▶ **WHAT YOU WILL DO**: Set down exactly the lines below between the line holding "11 (414, 2005)" and the line holding "July 2026 Economic Recap (431, 1548)", inclusive; no other line belongs in the answer.

*** RECORDS PROVIDED ***

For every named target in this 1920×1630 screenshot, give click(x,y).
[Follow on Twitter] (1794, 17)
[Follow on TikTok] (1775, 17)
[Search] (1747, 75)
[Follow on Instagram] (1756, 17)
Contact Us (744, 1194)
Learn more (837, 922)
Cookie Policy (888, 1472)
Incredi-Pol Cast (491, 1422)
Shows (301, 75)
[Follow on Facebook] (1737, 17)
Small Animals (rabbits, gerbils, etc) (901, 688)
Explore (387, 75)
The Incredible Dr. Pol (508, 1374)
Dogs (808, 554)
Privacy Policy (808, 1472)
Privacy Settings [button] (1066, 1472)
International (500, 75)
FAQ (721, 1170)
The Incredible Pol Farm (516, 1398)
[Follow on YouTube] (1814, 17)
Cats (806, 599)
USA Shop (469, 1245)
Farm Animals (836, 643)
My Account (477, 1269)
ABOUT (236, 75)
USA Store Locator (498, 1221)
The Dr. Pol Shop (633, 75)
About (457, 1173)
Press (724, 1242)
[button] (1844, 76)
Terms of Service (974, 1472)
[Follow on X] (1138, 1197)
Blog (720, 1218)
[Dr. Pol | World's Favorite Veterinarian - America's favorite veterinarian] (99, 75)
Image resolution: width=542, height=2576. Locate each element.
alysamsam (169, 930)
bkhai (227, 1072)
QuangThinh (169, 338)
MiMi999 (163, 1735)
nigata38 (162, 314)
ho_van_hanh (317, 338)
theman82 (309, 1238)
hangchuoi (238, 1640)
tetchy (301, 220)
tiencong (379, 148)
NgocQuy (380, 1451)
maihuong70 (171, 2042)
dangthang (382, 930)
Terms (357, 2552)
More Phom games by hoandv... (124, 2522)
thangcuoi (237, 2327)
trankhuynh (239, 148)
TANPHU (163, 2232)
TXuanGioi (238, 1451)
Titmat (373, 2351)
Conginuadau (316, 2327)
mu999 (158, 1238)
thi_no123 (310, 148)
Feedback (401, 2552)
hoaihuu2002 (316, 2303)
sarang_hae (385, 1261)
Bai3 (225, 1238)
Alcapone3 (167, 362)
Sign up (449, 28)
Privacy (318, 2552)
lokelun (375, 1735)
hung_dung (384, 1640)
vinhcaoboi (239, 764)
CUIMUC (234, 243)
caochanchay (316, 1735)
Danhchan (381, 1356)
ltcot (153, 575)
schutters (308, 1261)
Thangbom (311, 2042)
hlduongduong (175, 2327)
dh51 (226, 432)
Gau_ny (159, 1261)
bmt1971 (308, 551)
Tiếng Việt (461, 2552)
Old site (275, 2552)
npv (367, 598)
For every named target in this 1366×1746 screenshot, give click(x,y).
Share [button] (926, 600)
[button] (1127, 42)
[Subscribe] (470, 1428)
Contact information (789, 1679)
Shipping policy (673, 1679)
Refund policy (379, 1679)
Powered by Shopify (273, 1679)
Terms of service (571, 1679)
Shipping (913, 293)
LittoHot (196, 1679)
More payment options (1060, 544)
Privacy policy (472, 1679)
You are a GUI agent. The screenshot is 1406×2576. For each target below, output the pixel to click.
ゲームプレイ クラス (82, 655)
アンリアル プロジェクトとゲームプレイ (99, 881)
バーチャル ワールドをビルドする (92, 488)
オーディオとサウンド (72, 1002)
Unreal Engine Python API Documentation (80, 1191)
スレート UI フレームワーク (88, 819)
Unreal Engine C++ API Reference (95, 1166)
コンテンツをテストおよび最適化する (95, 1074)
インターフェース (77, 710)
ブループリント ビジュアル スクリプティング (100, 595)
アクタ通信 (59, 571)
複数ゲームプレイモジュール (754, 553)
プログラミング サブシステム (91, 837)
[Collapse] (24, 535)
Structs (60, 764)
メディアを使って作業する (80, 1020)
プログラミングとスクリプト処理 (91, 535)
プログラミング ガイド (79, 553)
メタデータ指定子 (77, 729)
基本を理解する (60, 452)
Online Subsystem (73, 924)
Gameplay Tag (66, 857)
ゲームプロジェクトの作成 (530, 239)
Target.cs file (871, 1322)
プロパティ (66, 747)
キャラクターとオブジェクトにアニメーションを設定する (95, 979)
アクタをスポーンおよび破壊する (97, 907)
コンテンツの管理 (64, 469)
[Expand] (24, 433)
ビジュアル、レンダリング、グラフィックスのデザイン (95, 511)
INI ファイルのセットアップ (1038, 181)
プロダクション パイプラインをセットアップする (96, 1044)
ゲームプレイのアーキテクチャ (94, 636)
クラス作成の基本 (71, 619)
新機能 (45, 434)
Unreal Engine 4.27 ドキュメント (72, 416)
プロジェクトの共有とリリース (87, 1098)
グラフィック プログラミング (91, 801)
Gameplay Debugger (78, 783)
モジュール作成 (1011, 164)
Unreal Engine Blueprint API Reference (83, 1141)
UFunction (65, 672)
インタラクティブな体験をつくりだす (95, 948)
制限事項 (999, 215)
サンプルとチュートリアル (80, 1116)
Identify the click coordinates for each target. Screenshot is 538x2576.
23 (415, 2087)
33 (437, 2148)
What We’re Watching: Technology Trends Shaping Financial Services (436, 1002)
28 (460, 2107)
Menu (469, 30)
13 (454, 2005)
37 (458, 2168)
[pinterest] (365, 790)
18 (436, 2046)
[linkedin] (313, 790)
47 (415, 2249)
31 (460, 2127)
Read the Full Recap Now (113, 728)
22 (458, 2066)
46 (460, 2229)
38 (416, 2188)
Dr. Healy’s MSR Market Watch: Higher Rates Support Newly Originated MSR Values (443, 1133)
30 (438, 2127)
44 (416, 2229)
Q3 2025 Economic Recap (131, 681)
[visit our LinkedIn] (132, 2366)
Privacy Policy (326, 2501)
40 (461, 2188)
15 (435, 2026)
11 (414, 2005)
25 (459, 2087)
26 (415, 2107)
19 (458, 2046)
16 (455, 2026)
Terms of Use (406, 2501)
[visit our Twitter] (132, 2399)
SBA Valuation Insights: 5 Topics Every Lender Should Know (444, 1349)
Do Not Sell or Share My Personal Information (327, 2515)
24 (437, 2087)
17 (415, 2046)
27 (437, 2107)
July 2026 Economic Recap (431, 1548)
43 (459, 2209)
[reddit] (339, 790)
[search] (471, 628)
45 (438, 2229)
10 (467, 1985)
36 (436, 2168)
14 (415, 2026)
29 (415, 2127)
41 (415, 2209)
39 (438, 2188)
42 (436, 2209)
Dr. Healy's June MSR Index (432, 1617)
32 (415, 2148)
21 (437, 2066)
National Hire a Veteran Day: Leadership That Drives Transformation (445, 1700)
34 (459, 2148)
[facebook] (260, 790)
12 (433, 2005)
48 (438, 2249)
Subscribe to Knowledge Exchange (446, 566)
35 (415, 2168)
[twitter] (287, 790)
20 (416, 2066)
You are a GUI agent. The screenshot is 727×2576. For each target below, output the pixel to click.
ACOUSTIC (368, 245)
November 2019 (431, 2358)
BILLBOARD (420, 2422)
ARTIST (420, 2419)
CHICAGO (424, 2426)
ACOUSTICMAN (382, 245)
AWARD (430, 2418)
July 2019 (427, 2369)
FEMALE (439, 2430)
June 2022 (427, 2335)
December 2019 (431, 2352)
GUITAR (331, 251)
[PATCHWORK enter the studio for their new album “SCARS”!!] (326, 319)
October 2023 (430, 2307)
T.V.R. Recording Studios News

***

▶ **ANSWER FOR THE TASK**:
11 (414, 2005)
25 (459, 2087)
26 (415, 2107)
19 (458, 2046)
16 (455, 2026)
Terms of Use (406, 2501)
[visit our Twitter] (132, 2399)
SBA Valuation Insights: 5 Topics Every Lender Should Know (444, 1349)
Do Not Sell or Share My Personal Information (327, 2515)
24 (437, 2087)
17 (415, 2046)
27 (437, 2107)
July 2026 Economic Recap (431, 1548)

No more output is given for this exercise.